I mean, come on, divorce and women’s entry into the work force is caused by a complex set of forces. And divorces were already steadily rising BEFORE we got rid of no fault divorce. Bringing it back would only mean people would stay LEGALLY married in a very technical sense…it would do nothing to prevent spouses from abandoning their partners and just moving on, much like people did in Ireland until Fault based divorce was abolished.
And as for women needing to work…the weakening of the dollar has probably forced that more than anything other single factor (although, like I said, its complex).

I generally think your advice on parenting is excellant. But you really seem to fall into some cliched thinking on political and social issues.

Betsy
May 21, 2009

When it comes to blaming the feminist sisterhood. . . I guess, . . . if the shoe fits? Okay, you are right in that the Sisterhood is not solely responsible for any major social change. But, that movement has played huge and demonstrable roles in very destructive social trends, ironically social trends that have most hurt women; i.e., the sexual revolution which itself weakened families so much that now close to 40 percent of all households are headed by single moms. (In the 1950s that rate was 5%.) That’s just one example.

BTW, I separate out the feminist sisterhood “a woman needs a man like a fish needs a bicycle” types like Gloria Steinam and other anti-man types, from the “equity feminists” i.e., Christina Hoff Sommers and others, who did and do argue for equal rights for women without claiming victimhood status for women.

You make a point about marriage and abandonment, by the way. Spouses can be married but live apart, which also happenned before no-fault divorce. But when the “spoils” of divorce for either spouse – being able to leave, marry another, involve one’s children with the new spouse or significant other – were not as possible, living apart legally or otherwise was a last resort, NOT a first one.
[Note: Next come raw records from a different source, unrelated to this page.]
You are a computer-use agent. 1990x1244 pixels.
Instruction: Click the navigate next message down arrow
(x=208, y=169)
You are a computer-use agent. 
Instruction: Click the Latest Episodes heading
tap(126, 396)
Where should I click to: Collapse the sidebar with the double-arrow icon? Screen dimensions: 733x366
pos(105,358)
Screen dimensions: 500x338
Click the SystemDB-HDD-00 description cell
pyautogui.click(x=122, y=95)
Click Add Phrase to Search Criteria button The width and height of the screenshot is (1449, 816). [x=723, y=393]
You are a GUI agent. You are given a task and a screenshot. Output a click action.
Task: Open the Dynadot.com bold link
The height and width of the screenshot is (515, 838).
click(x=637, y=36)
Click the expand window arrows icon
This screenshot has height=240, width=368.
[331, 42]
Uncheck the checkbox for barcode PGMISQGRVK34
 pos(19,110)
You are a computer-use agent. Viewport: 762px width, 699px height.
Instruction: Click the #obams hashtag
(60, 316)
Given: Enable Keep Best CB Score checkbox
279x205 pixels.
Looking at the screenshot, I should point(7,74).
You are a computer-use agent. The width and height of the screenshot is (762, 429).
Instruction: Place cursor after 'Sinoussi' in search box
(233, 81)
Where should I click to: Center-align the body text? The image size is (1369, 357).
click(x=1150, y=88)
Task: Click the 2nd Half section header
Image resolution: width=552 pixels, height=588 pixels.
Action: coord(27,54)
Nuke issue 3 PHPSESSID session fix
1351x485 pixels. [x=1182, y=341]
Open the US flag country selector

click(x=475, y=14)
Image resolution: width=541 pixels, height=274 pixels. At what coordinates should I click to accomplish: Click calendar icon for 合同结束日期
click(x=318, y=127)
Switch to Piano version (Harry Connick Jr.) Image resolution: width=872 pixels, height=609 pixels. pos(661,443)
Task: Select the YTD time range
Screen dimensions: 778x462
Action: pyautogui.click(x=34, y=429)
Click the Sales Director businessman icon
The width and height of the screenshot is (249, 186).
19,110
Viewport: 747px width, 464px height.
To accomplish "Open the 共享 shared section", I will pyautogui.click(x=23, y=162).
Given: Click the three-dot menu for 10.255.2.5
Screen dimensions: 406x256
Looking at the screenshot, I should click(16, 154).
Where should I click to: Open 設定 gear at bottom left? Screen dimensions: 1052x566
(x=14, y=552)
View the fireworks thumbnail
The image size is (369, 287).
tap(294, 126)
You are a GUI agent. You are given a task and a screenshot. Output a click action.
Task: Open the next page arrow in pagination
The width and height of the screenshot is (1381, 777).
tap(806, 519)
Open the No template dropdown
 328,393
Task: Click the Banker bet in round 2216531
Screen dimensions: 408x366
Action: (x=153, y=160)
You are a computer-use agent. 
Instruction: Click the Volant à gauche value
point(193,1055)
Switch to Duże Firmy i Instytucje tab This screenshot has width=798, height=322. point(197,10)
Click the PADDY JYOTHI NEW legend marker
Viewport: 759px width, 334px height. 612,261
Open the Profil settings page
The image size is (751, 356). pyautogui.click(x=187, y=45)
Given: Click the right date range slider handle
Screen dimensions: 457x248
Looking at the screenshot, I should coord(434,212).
That’s the difference. (Plus, when abandoned but still married the wife was typcially at least better off financially than she would be if divorced.) The sisterhood is not solely responsible for rising divorce rates (and recently slightly lower divroce rates) but that movement did spearhead the no-fault divorce laws in the name of women, and those laws have profoundly hurt women. So. . . I stand by the column and my concerns about the Sisterhood – and thanks for writing

Emilia
June 28, 2009

I don’t agree with everything the women’s movement has done, but I don’t think the rise of no-fault divorce or the sexual revolution can be laid entirely at their feet. For example, your despised Gloria Steinem even once pronounced the sexual revolution “anti-feminist.” And she was actually quite restrained compared to feminists like Andrea Dworkin, who was famous for her pronouncement that all intercourse was rape (though, ironically, she sort of teamed up with the fanatical Christian fundies to battle pornography).

Regarding divorce, though I can’t say easy divorce has been good for anyone – men, women, or children – there’s no real evidence it has hurt women more than men (the statement that women’s income drops 70% after a divorce while men’s rises 30% turned out to be a dud). In fact, most divorces today are sought by wives, and usually it’s not because the husband’s an abuser and/or alcoholic. So yes, I’d like to see divorces go down and confine themselves to instances where they’re really the best situation for everyone involved (say, there’s drug use or alcoholism, domestic violence or verbal marital conflict), but I don’t think blaming the women’s movement is very productive.